EARTH DAY Every Day
EARTH DAY Every Day
EARTH DAY’S COMING. Why not celebrate this month? Let’s show gratitude that our parks and campgrounds have dumpsters and trash cans all around. Heck, let’s even keep trash bags in the car.
LET’S BECOME JANITORS OF THE WILDS WHEREVER WE GO, READY WITH BAGS IN HAND.
i used to get nauseous driving on Rt 20 and Rt 128 in Northern California, not so much from the long winding curves, but from the piles of trash strewn all along the roads, everywhere there was a pull-off, in the ditches, and down steep ravines. It can be the same on coastal trails much of the time. So i bring along some friends, a small family of orphaned juvenile sharks. In fact, they’re my front-seat agents on patrol for trash. i have to watch the road…
TrashSharks are starvin’ for garbage. They would never hurt a living soul! Truth be told, there’s everything to love, and nothing to fear, with these sharks. Their teeth are made for trash.
And after foraging the trails, they snack all the way back to the car, then pile our sacks at the dumpster, for a deep dive and long meal. At times, we’ve even gotten jumbo bags from forest service volunteers who clean the bins on the cliffs. My little shark pod, young as they are, have no illusions that it’s “somebody else’s job to pick all that up”, and no expectation that “somebody else will pick it up”. It’s ugly, it doesn’t belong there, and the shark kids are hungry, so that’s enough incentive for us all.
Bagging up trash is a small yet significant action on behalf of our environment, Earth who shelters and nourishes us. As the old song goes, “All i’m asking for is a little respect, just a little bit… R-E-S-P-E-C-T.”
FOR NATURE IS THE ULTIMATE SOURCE OF ALL LIFE. Earth Day’s here now. Every day.

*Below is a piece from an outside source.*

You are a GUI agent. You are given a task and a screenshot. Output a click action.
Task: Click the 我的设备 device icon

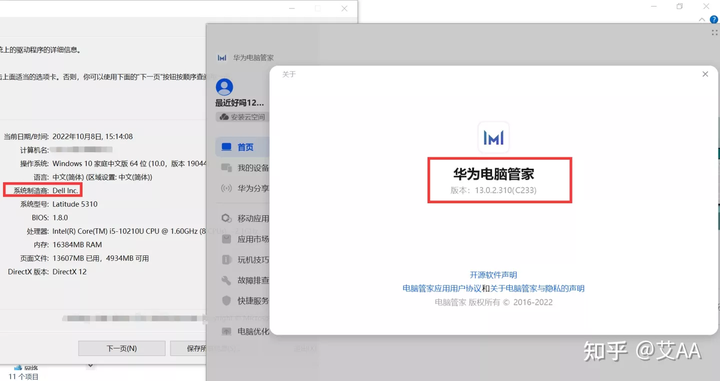(x=226, y=168)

__________________________________________________________________________
When i was 8 years old, i won a writing contest for an article urging others not to drop trash, and to care enough to discard their tissues and gum wrappers properly, not casually on the ground in the halls and the yard. i had long forgotten about that article, until realizing slowly over these last few years, that this cleanup habit is seriously important to me! I’ve come to call it “Ugly Garbage Sadhana”. i’ve learned a few Indian words from practicing yoga my whole life. “Sadhana” is the Sanskrit word for spiritual practice, which comes to us in myriad forms. Anything we do with devotion for the greater good can be sadhana. We do it because our hearts say yes…and it challenges, confronts, and deeply rewards us. “Seva” is another Sanskrit word, denoting a loving service we bring forth in the world. The Ugly Garbage Sadhana began as seva when i could no longer bear the sight and weight of our abuse on Mother Earth everywhere i went. i could feel her trembling, wanting me to know trash hurts. i am an empath, as many people are. We are hyper-sensitive to anything in Nature being hurt or injured by careless, selfish ways. We feel the pain of others in our own bodies, and we can no longer separate ourselves from the pain of the Earth reacting to our abuse. In this simple fact holds power and a timely call to action. It can be Earth Day every day. We don’t have to make a mess. Instead we can serve the healing of the whole by cleaning up.